Fig. 9. Dessin du duc de Bourgogne, détail


Fig. 10. Dessin du duc de Bourgogne, détail


Fig. 11. Dessin du duc de Bourgogne, détail

       Exercée sur le dessin, la mainmise du texte passe par le jeu des lignes et des traits. C’est dans la marge interne du texte que le dessin est accroché. De là, l’image semble désormais naître, produite par le dessin des lettres et accouchée du sens des mots. Plusieurs d’entre eux, aux trois dernières lignes du dialogue et plus exactement de la réplique conclusive de César, croisent l’encre du dessin et s’unissent à elle. L’hyperactivité graphique à cet endroit visuel engendre plusieurs phénomènes dont aucun n’est indifférent au signifié de l’initiation.

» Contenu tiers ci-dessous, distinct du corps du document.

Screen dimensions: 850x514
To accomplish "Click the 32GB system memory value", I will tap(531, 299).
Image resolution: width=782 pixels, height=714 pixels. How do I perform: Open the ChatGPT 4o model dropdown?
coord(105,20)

       Le premier mot à toucher l’image est l’épithète « universel » (fig. 8). Dans la bouche de César, il s’accorde avec une sentence cynique : « Pour me rendre maître de Rome, je travaille à être le débiteur universel de toute la ville ». Ce programme d’action, inspiré par le sens politique le plus trivial, et que ne renierait pas Dom Juan, détourne l’universel au profit de l’intérêt d’un seul. Tout repose, dans le système césarien, sur un échange radicalement déséquilibré : le don y est sans contre partie, César reçoit mais il ne restitue rien. C’est une sorte d’escroquerie où la dette se change en gain, où la dépendance des multiples créances se transforme en toute-puissance politique. Accumulant des dettes, César se fait une clientèle, celle de ses créanciers qui ne veulent pas perdre leur argent, et il tient dans sa main tout Rome.

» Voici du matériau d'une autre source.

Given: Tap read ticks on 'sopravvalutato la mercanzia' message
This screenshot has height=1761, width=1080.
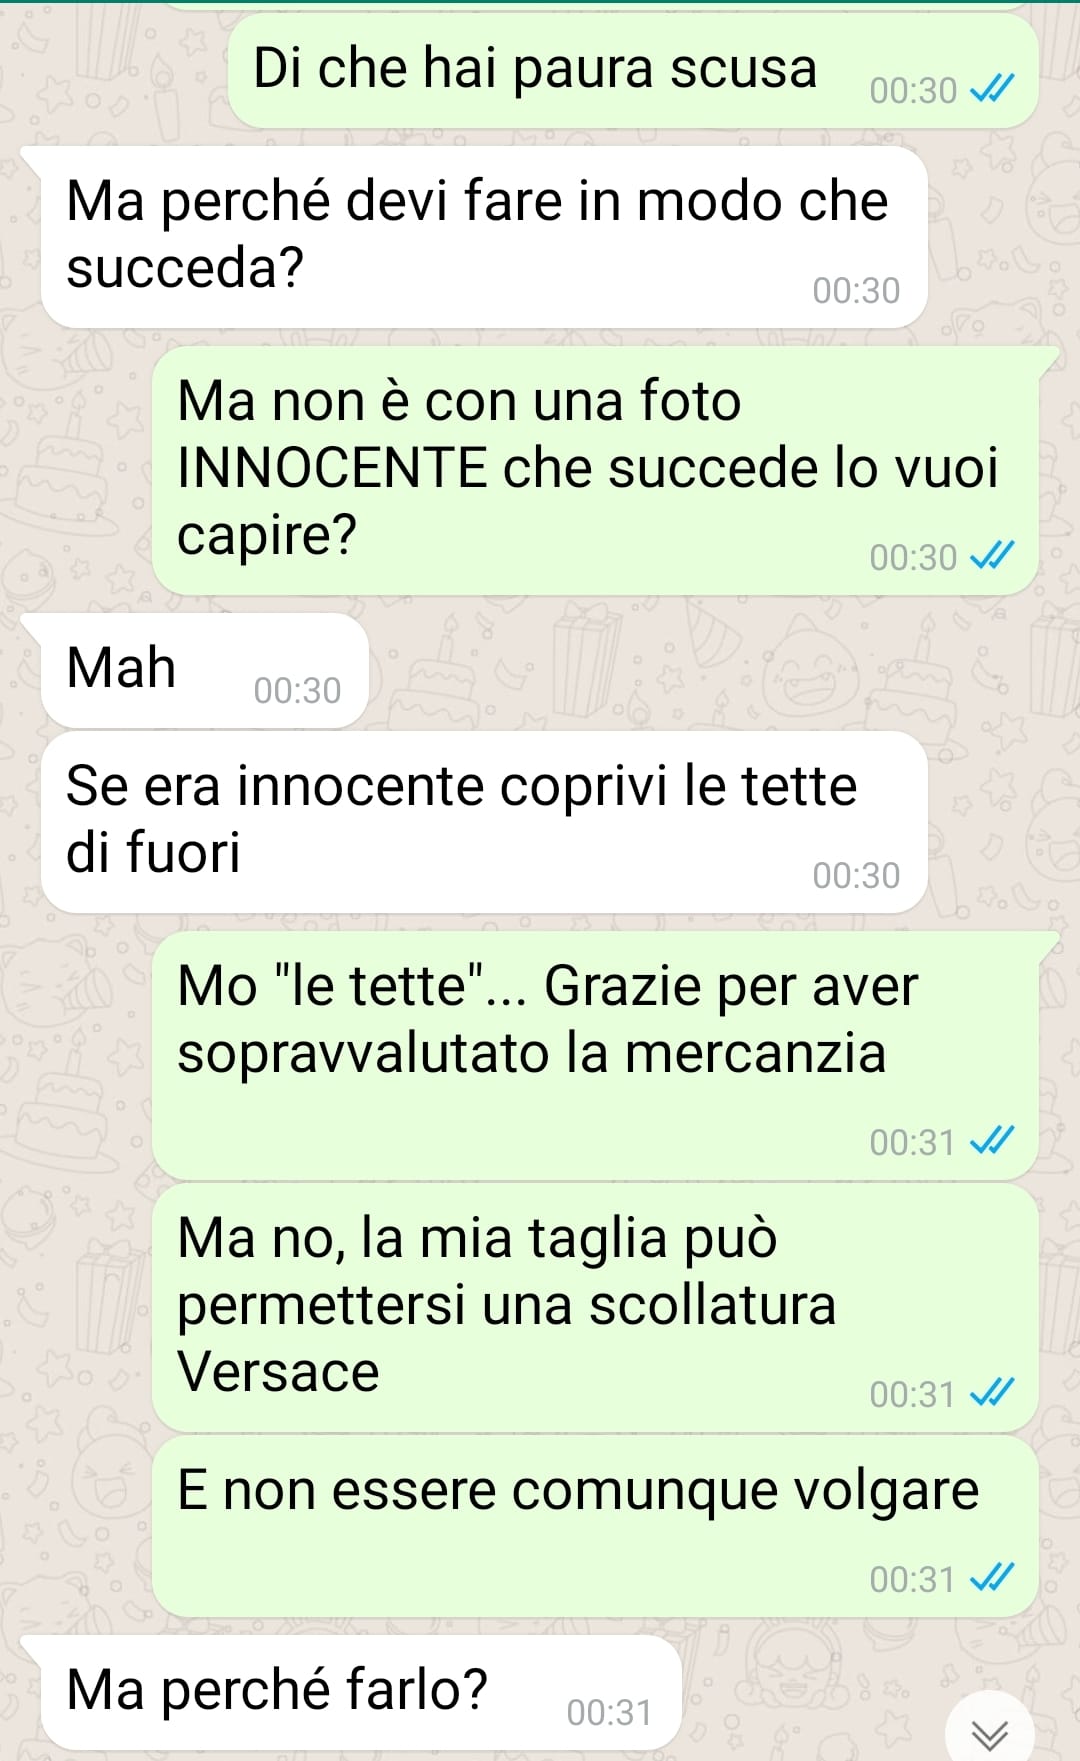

       Cette économie politique ne peut évidemment pas rencontrer l’assentiment de Fénelon ; elle représente même pour lui tout le contraire de la vertu. Le gouvernement fénelonien, lui, ne s’inquiète que de l’universel, il fait taire les revendications individuelles de l’égoïsme ; le don est son mode d’existence, du roi à ses sujets et des sujets à leur roi [26], parce qu’il étaye la bonne foi ; or aucune société ne saurait exister sans la confiance et la limpidité des échanges [27]. On peut comprendre alors que, dans la page, l’adjectif « universel » fasse contact avec le dessin du duc de Bourgogne, où s’amorcent en courbes fines et vives le mouvement d’un des deux chevaux et le début de ses pattes. Il s’agit de faire dépendre le nouveau sens de l’image de ce mot central, dont tout enseignement se revendique et que toute sagesse doit observer. Encore faut-il faire subir à l’adjectif la loi de réversion ironique qui code le dispositif : car c’est bien en retournant le cynisme de César, comme il s’exprime dans ses maximes, que Fénelon rétablit tout son sens, sens plein, sens réordonné et remis dans l’ordre de la loi, à l’adjectif « universel ». Et c’est de là désormais que le dessin prend graphiquement et sémantiquement sa source.

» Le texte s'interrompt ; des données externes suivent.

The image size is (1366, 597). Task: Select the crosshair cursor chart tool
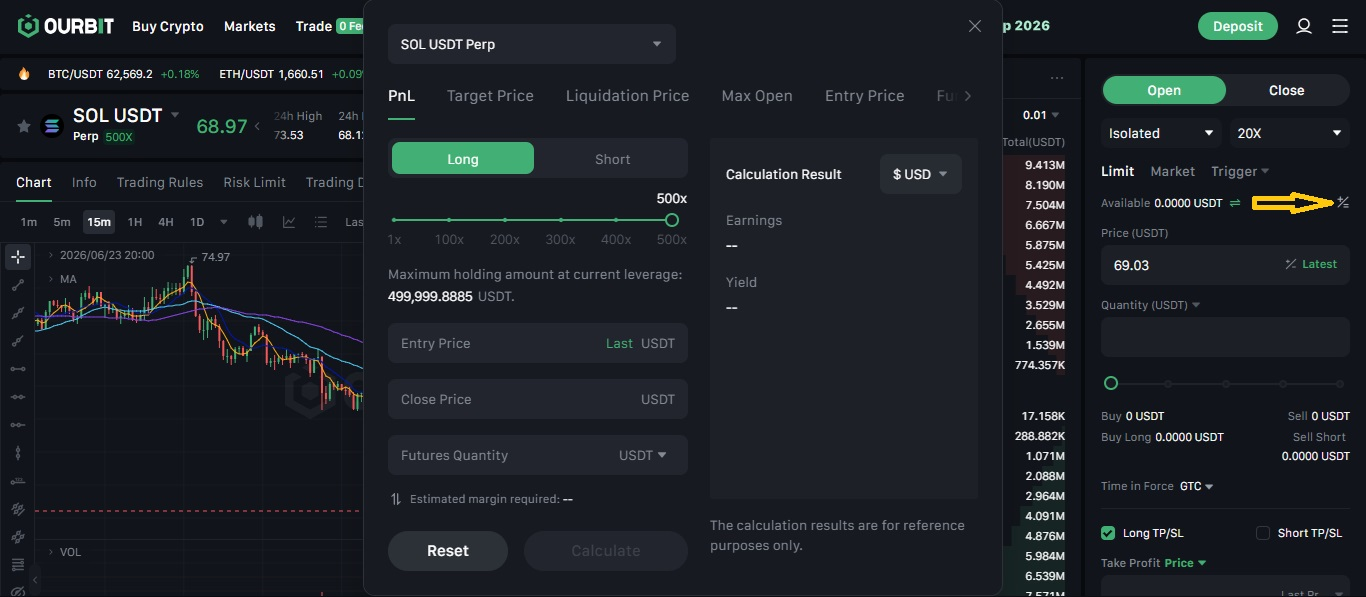(x=17, y=257)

       Il n’en va pas autrement de l’autre adjectif, référant comme le premier à la haute idée que César se fait de lui-même : « puissant » (« Plus je suis ruiné, plus je suis puissant ») (fig. 9). Cette seconde maxime prolonge la logique de la première en un décasyllabe de prose bien frappé. Le dernier terme de la phrase, qui doit être pour César son apothéose, sonne de manière scandaleuse pour Fénelon : cette puissance-là, issue de la séduction, de la plus basse tromperie, de la fausse monnaie politique est dévoiement ; elle est l’autre redoutable de la véritable puissance publique, qui doit être autorité juste et souveraine, regardant au-delà d’elle-même le bien commun et se sacrifiant pour lui. Le mot, cette fois, ne recoupe pas le dessin. L’écriture s’écarte un peu pour laisser passer la croupe du cheval, comme si le texte sans l’effacer voulait faire entrer en lui le dessin : il lui accorde cette place en ouvrant puis finalement en fermant l’intervalle, faisant de la marge l’appareil d’un piège.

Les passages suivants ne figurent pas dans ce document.